EXERCISE AIM
Render the rows, starting with the line containing "You are a computer-use agent." and going on through the end of the rows, as a two-column CSV with the headers instruction and coordinates. Put one line per row, with each value in a single quoted field and its line breaks turned into spaces, and leave out the pictures.

SOURCE DATA
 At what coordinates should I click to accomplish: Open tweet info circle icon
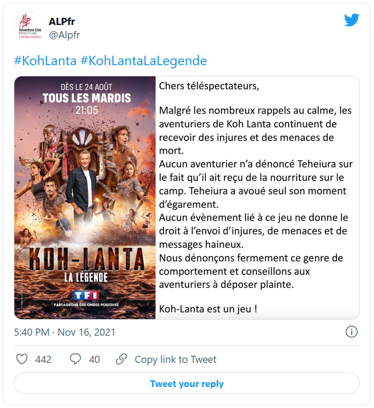(351, 332)
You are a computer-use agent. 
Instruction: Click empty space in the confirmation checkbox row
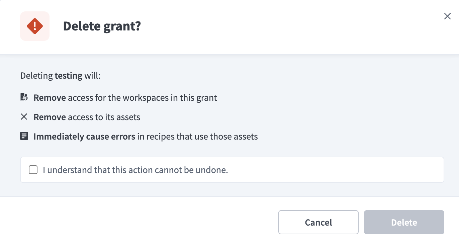(335, 170)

WRITTEN ANSWER
instruction,coordinates
"You are a computer-use agent. Instruction: Click empty space in the confirmation checkbox row","(335, 170)"